Reported by Katie Pavlich | @KatiePavlich | Posted: Jan 13, 2022
Source: (AP Photo/LM Otero)
The Supreme Court ruled Thursday to strike down President Joe Biden’s Wuhan coronavirus vaccine mandate for private businesses. Justices upheld his executive order requiring vaccination for healthcare workers at facilities receiving federal funding.
The ruling on vaccine requirements for private businesses with more than 100 employees was decided 6-3. Justices Elena Kagan, Sonia Sotomayor and Stephen Breyer dissented.
“The Secretary of Labor, acting through the Occupational Safety and Health Administration, recently enacted a vaccine mandate for much of the Nation’s work force. The mandate, which employers must enforce, applies to roughly 84 million workers, covering virtually all employers with at least 100 employees. It requires that covered workers receive a COVID–19 vaccine, and it pre-empts contrary state laws. The only exception is for workers who obtain a medical test each week at their own expense and on their own time, and also wear a mask each workday,” the opinion states. “OSHA has never before imposed such a mandate. Nor has Congress. Indeed, although Congress has enacted significant legislation addressing the COVID–19 pandemic, it has declined to enact any measure similar to what OSHA has promulgated here. Many States, businesses, and nonprofit organizations challenged OSHA’s rule in Courts of Appeals across the country.”
“The Fifth Circuit initially entered a stay. But when the cases were consolidated before the Sixth Circuit, that court lifted the stay and allowed OSHA’s rule to take effect. Applicants now seek emergency relief from this Court, arguing that OSHA’s mandate exceeds its statutory authority and is otherwise unlawful. Agreeing that applicants are likely to prevail, we grant their applications and stay the rule,” the opinion continues.
Further, the Justices pointed out the risk from Wuhan coronavirus exists outside of the work place and therefore, limits OSHA’s regulatory power.
“COVID–19 can and does spread at home, in schools, during sporting events, and everywhere else that people gather. That kind of universal risk is no different from the day-to-day dangers that all face from crime, air pollution, or any number of communicable diseases. Permitting OSHA to regulate the hazards of daily life—simply because most Americans have jobs and face those same risks while on the clock—would significantly expand OSHA’s regulatory authority without clear congressional authorization,” the ruling states.
The separate ruling on vaccine requirements for healthcare workers at facilities receiving federal funding through Medicare and Medicaid was decided 5-4. Justices Neil Gorsuch, Clarence Thomas, Amy Coney Barrett and Samuel Alito dissented.
“The Government has not made a strong showing that this agglomeration of statutes authorizes any such rule,” Justice Thomas wrote in his dissent. “The Government proposes to find virtually unlimited vaccination power, over millions of healthcare workers, in definitional provisions, a saving clause, and a provision regarding long-term care facilities’ sanitation procedures.
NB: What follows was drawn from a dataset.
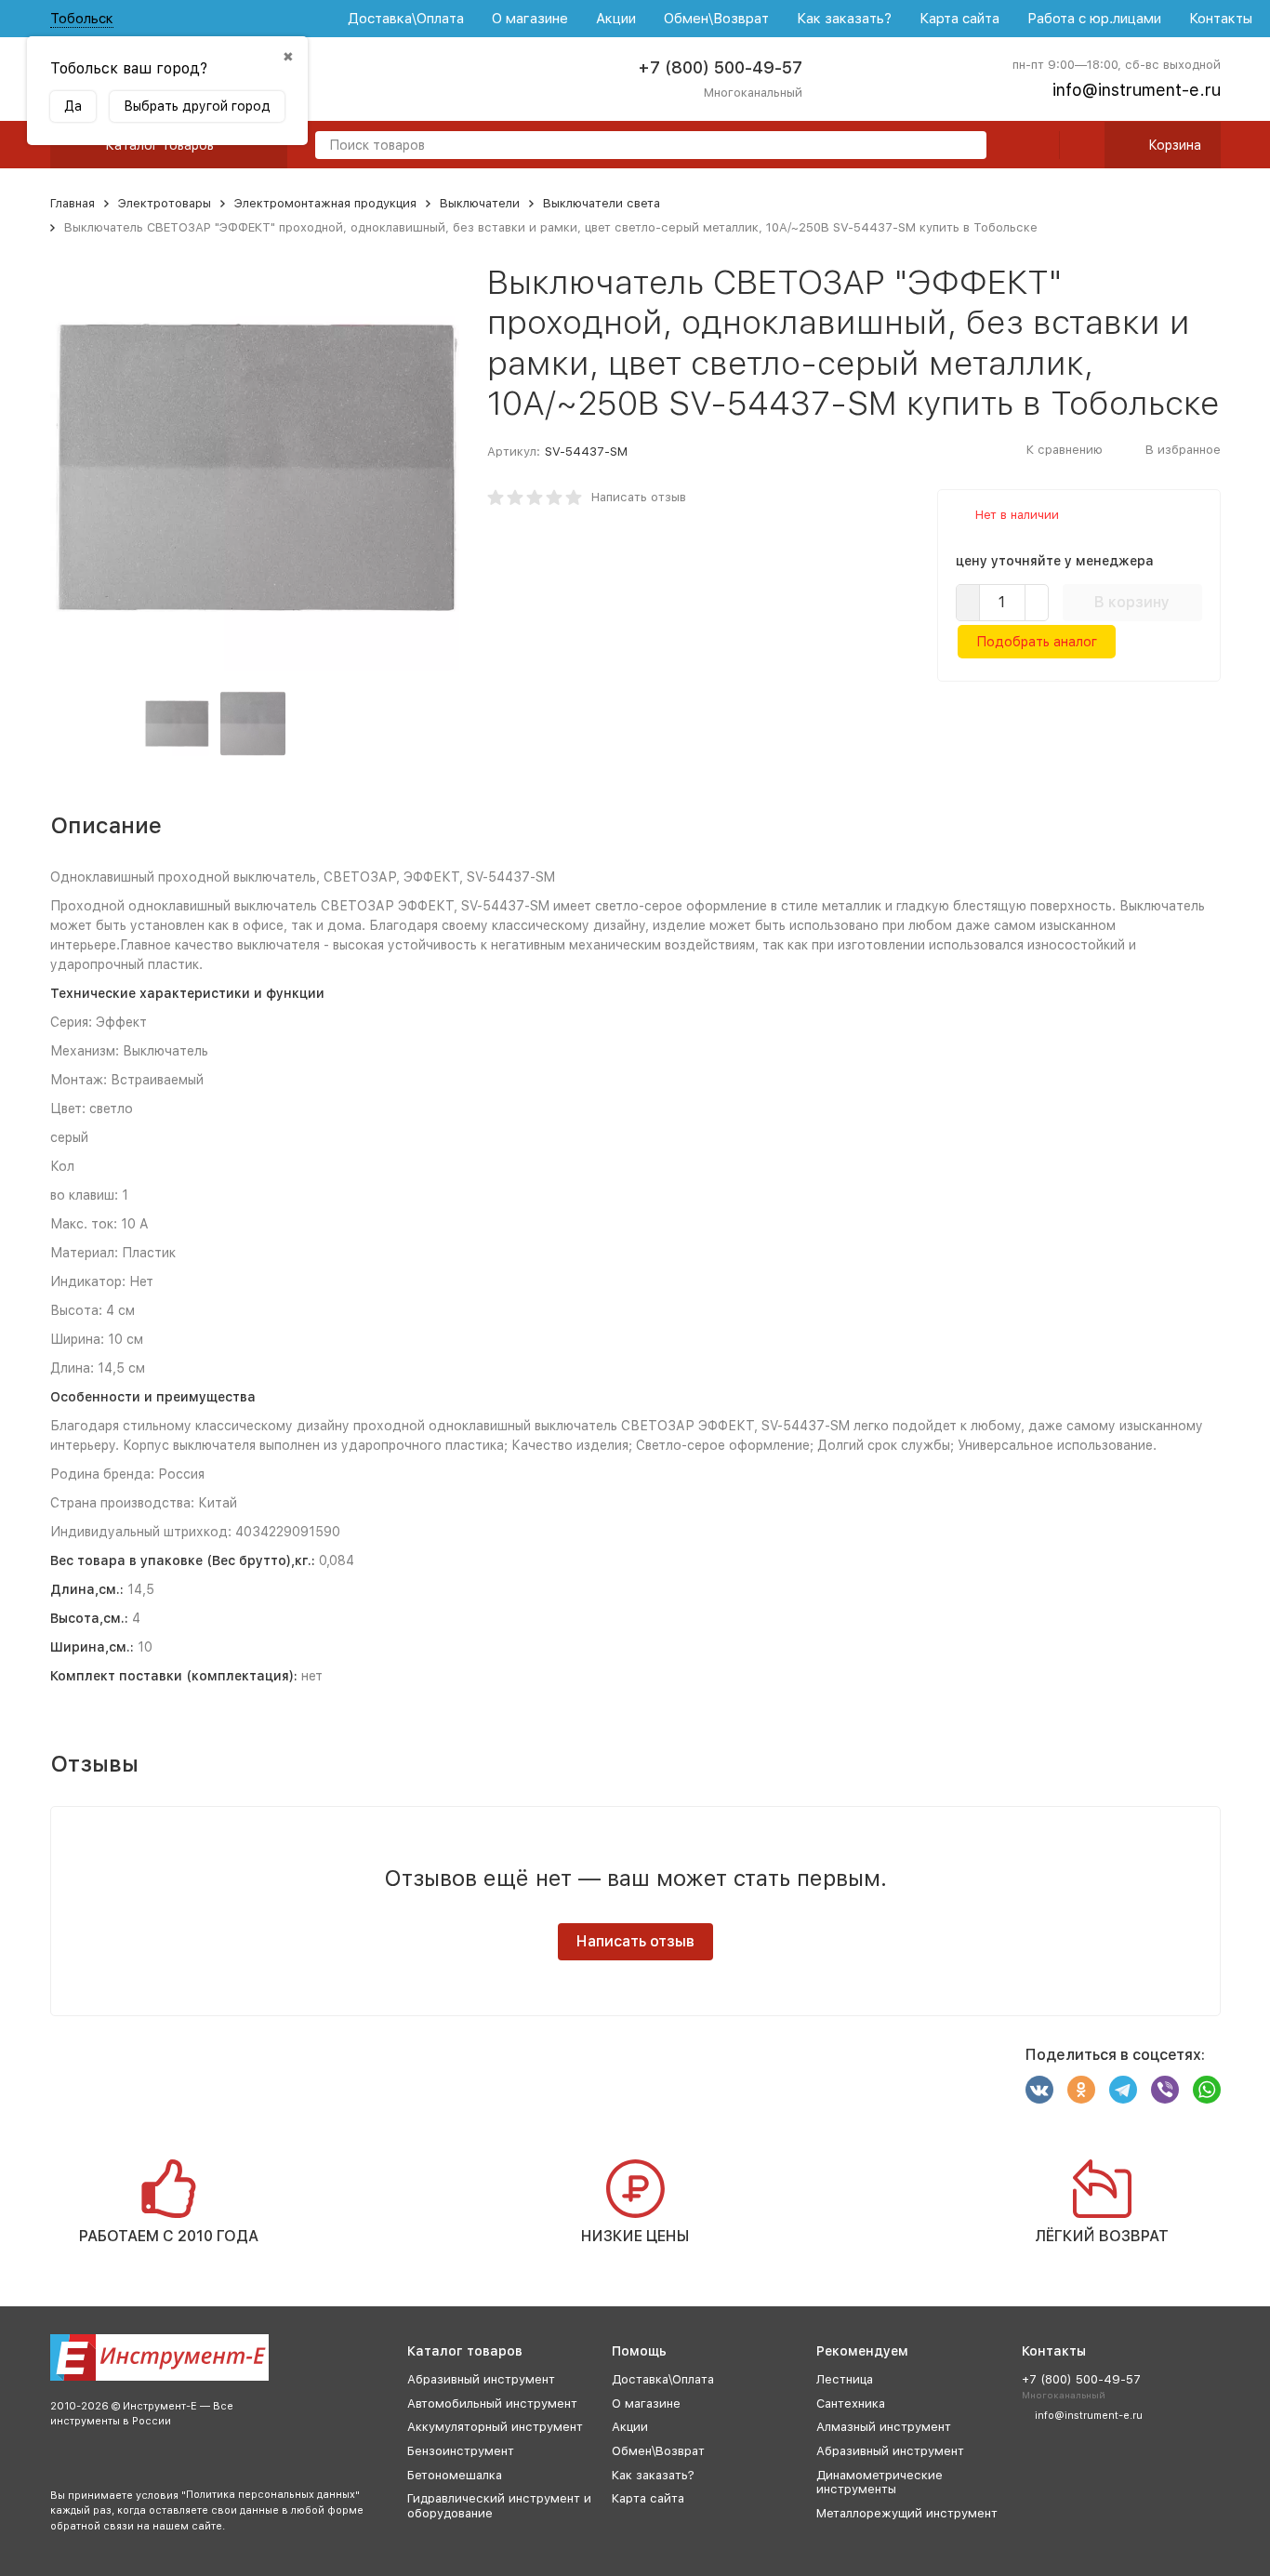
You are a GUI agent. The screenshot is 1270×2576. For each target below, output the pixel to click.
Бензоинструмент (460, 2451)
The Government has not explained why Congress would have used these ancillary provisions to house what can only be characterized as a ‘fundamental detail’ of the statutory scheme. Had Congress wanted to grant CMS power to impose a vaccine man- date across all facility types, it would have done what it has done elsewhere—specifically authorize one. “
This post has been updated with additional information.